Americans have faced such challenges before, some even worse than the current crisis. Their Yankee ingenuity combined with a free market enabled them to dig out of such crises, and they will do so again.
When families face financial shortfalls, they cut back on spending.
Government should do the same. Local governments in Kentucky would do well to emulate Louisville’s Mayor Jerry Abramson. He has been systematically trimming spending plans to match the city’s projected revenues. Shoveling money into government projects at this time is exactly the wrong thing to do.
Whether such spending is local, state or federal does not matter.

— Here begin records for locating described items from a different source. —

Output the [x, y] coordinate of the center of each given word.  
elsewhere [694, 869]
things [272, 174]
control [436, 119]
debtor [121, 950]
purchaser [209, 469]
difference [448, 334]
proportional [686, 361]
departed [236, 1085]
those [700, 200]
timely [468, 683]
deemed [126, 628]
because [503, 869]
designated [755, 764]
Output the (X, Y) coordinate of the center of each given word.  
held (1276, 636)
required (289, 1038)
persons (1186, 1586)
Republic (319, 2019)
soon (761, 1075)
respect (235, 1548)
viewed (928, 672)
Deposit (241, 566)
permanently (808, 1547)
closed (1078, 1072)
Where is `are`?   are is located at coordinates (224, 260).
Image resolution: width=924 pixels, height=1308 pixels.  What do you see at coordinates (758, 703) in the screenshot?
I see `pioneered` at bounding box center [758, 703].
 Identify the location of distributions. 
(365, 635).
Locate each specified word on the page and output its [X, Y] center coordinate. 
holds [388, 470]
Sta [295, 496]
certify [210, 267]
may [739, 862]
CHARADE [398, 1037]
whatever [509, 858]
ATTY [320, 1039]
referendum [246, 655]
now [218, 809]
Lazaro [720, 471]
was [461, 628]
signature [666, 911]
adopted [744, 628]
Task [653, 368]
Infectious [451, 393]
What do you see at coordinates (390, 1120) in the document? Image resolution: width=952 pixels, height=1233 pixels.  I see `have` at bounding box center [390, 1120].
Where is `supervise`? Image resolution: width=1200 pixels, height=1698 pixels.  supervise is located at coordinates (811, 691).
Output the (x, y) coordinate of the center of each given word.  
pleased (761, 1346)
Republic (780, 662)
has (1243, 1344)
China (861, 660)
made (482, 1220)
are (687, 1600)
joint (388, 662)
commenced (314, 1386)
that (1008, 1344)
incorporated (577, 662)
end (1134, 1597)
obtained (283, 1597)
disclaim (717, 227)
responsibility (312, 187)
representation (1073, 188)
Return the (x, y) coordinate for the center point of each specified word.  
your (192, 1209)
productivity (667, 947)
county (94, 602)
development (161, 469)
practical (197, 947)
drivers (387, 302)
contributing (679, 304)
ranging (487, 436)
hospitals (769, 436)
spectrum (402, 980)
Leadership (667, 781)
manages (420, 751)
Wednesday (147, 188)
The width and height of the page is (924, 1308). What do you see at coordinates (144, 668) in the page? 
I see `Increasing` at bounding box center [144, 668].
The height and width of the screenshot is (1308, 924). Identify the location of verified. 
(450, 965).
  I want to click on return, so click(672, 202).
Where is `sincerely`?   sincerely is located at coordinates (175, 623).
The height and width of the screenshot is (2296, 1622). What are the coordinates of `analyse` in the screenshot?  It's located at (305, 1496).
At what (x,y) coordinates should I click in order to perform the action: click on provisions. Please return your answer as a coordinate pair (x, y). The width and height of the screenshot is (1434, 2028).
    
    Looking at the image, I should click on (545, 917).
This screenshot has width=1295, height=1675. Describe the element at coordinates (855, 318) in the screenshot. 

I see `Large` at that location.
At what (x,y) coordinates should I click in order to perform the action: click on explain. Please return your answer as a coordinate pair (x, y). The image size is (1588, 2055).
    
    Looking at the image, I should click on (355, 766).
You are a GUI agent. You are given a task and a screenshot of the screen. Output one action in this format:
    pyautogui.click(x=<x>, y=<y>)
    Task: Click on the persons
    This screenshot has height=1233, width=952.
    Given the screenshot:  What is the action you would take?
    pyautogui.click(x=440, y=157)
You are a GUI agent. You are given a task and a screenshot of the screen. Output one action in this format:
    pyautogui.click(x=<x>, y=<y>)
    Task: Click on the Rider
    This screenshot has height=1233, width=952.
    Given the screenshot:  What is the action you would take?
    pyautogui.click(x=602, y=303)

It does matter a great deal that any major new spending at the federal level would have to be done with borrowed money, and countries like China, Japan and Saudi Arabia are increasingly reluctant to continue to lend to the United State.
Kentucky’s own budget shortfall in Frankfort has spurred much talk of increasing taxes but apparently little consideration of delaying or scrubbing the construction of numerous new courthouses around the state. Are state officials clueless about the deleterious effects any tax increases will have on Kentuckians who are already strapped with taxes, debt and the threat of job loss? Cutting spending during these financial times is a wise approach.
Shoveling money into major new courthouse construction is not.
The challenge right now is to tame the financial crisis facing the country.
Further, the challenge is being able to trust public officials at all levels to do the right thing by relying on what has worked in the past: to address spending. President Obama faces major challenges and concerns, but none as important as bringing spending under control. At the same time, he is presented with opportunities to get the country moving in the right directions. He is our president, and Americans will support him.